REQUIRED WORK |
From the first line to the last, give the records again exactly.

EXTRACTED ENTRIES |
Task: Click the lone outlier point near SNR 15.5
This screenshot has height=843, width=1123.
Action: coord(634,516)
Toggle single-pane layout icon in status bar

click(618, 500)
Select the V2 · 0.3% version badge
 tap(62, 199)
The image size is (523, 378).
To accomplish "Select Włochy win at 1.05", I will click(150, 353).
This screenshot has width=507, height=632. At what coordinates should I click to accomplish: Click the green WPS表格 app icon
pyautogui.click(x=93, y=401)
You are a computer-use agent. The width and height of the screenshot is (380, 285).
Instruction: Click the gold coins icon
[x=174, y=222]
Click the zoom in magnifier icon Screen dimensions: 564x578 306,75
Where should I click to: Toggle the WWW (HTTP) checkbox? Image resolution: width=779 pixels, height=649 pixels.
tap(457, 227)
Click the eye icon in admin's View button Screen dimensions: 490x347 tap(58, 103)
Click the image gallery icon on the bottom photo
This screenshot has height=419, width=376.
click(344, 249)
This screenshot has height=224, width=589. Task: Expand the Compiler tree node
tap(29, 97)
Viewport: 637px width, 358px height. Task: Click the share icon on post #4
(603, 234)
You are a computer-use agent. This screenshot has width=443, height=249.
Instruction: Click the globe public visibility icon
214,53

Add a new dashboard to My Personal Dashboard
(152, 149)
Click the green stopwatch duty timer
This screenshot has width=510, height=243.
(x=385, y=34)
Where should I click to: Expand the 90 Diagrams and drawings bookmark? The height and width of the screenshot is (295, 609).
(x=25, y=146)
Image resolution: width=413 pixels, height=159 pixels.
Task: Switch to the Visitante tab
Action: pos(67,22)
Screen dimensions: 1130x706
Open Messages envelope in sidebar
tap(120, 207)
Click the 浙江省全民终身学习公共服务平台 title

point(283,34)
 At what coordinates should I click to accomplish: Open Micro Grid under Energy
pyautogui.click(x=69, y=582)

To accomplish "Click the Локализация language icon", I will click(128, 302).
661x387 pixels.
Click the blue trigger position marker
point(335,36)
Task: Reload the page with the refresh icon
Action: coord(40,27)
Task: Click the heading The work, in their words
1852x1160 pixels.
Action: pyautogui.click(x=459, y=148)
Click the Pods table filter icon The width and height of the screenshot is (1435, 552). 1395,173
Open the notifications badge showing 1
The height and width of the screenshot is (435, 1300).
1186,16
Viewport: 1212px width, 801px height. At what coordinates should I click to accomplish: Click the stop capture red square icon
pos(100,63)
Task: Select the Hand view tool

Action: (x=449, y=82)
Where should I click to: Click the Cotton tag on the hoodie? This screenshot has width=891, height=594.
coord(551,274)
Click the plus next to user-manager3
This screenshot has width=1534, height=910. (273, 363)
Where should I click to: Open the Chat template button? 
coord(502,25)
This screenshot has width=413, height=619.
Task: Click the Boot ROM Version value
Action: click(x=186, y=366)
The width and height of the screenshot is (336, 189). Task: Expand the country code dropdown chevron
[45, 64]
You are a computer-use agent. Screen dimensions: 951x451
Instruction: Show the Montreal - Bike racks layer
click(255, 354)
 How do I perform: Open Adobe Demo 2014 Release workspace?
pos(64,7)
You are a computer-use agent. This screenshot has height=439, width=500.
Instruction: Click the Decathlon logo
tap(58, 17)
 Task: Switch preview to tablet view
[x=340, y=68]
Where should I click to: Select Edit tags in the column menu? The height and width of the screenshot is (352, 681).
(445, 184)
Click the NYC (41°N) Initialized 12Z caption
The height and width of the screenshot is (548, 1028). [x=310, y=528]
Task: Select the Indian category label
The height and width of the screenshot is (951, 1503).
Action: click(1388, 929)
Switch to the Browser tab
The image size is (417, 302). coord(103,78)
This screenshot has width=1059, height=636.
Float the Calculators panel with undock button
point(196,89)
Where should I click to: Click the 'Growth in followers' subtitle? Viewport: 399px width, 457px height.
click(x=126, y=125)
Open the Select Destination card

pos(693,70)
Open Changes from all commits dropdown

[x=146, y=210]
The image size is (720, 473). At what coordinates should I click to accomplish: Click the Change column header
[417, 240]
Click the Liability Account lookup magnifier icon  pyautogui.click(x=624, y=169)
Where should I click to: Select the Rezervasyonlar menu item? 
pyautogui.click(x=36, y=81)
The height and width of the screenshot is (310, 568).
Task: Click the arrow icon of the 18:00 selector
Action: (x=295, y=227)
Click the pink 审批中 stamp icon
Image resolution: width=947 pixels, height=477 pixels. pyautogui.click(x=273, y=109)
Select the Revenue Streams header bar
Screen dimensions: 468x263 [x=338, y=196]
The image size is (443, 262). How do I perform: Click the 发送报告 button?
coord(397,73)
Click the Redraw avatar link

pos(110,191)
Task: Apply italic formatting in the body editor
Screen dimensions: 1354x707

EXERCISE RESULT |
Task: Click the lone outlier point near SNR 15.5
This screenshot has height=843, width=1123.
Action: coord(634,516)
Toggle single-pane layout icon in status bar

click(618, 500)
Select the V2 · 0.3% version badge
 tap(62, 199)
The image size is (523, 378).
To accomplish "Select Włochy win at 1.05", I will click(150, 353).
This screenshot has width=507, height=632. At what coordinates should I click to accomplish: Click the green WPS表格 app icon
pyautogui.click(x=93, y=401)
You are a computer-use agent. The width and height of the screenshot is (380, 285).
Instruction: Click the gold coins icon
[x=174, y=222]
Click the zoom in magnifier icon Screen dimensions: 564x578 306,75
Where should I click to: Toggle the WWW (HTTP) checkbox? Image resolution: width=779 pixels, height=649 pixels.
tap(457, 227)
Click the eye icon in admin's View button Screen dimensions: 490x347 tap(58, 103)
Click the image gallery icon on the bottom photo
This screenshot has height=419, width=376.
click(344, 249)
This screenshot has height=224, width=589. Task: Expand the Compiler tree node
tap(29, 97)
Viewport: 637px width, 358px height. Task: Click the share icon on post #4
(603, 234)
You are a computer-use agent. This screenshot has width=443, height=249.
Instruction: Click the globe public visibility icon
214,53

Add a new dashboard to My Personal Dashboard
(152, 149)
Click the green stopwatch duty timer
This screenshot has width=510, height=243.
(x=385, y=34)
Where should I click to: Expand the 90 Diagrams and drawings bookmark? The height and width of the screenshot is (295, 609).
(x=25, y=146)
Image resolution: width=413 pixels, height=159 pixels.
Task: Switch to the Visitante tab
Action: pos(67,22)
Screen dimensions: 1130x706
Open Messages envelope in sidebar
tap(120, 207)
Click the 浙江省全民终身学习公共服务平台 title

point(283,34)
 At what coordinates should I click to accomplish: Open Micro Grid under Energy
pyautogui.click(x=69, y=582)

To accomplish "Click the Локализация language icon", I will click(128, 302).
661x387 pixels.
Click the blue trigger position marker
point(335,36)
Task: Reload the page with the refresh icon
Action: coord(40,27)
Task: Click the heading The work, in their words
1852x1160 pixels.
Action: pyautogui.click(x=459, y=148)
Click the Pods table filter icon The width and height of the screenshot is (1435, 552). 1395,173
Open the notifications badge showing 1
The height and width of the screenshot is (435, 1300).
1186,16
Viewport: 1212px width, 801px height. At what coordinates should I click to accomplish: Click the stop capture red square icon
pos(100,63)
Task: Select the Hand view tool

Action: (x=449, y=82)
Where should I click to: Click the Cotton tag on the hoodie? This screenshot has width=891, height=594.
coord(551,274)
Click the plus next to user-manager3
This screenshot has width=1534, height=910. (273, 363)
Where should I click to: Open the Chat template button? 
coord(502,25)
This screenshot has width=413, height=619.
Task: Click the Boot ROM Version value
Action: click(x=186, y=366)
The width and height of the screenshot is (336, 189). Task: Expand the country code dropdown chevron
[45, 64]
You are a computer-use agent. Screen dimensions: 951x451
Instruction: Show the Montreal - Bike racks layer
click(255, 354)
 How do I perform: Open Adobe Demo 2014 Release workspace?
pos(64,7)
You are a computer-use agent. This screenshot has height=439, width=500.
Instruction: Click the Decathlon logo
tap(58, 17)
 Task: Switch preview to tablet view
[x=340, y=68]
Where should I click to: Select Edit tags in the column menu? The height and width of the screenshot is (352, 681).
(445, 184)
Click the NYC (41°N) Initialized 12Z caption
The height and width of the screenshot is (548, 1028). [x=310, y=528]
Task: Select the Indian category label
The height and width of the screenshot is (951, 1503).
Action: click(1388, 929)
Switch to the Browser tab
The image size is (417, 302). coord(103,78)
This screenshot has width=1059, height=636.
Float the Calculators panel with undock button
point(196,89)
Where should I click to: Click the 'Growth in followers' subtitle? Viewport: 399px width, 457px height.
click(x=126, y=125)
Open the Select Destination card

pos(693,70)
Open Changes from all commits dropdown

[x=146, y=210]
The image size is (720, 473). At what coordinates should I click to accomplish: Click the Change column header
[417, 240]
Click the Liability Account lookup magnifier icon  pyautogui.click(x=624, y=169)
Where should I click to: Select the Rezervasyonlar menu item? 
pyautogui.click(x=36, y=81)
The height and width of the screenshot is (310, 568).
Task: Click the arrow icon of the 18:00 selector
Action: (x=295, y=227)
Click the pink 审批中 stamp icon
Image resolution: width=947 pixels, height=477 pixels. pyautogui.click(x=273, y=109)
Select the Revenue Streams header bar
Screen dimensions: 468x263 [x=338, y=196]
The image size is (443, 262). How do I perform: Click the 发送报告 button?
coord(397,73)
Click the Redraw avatar link

pos(110,191)
Task: Apply italic formatting in the body editor
Screen dimensions: 1354x707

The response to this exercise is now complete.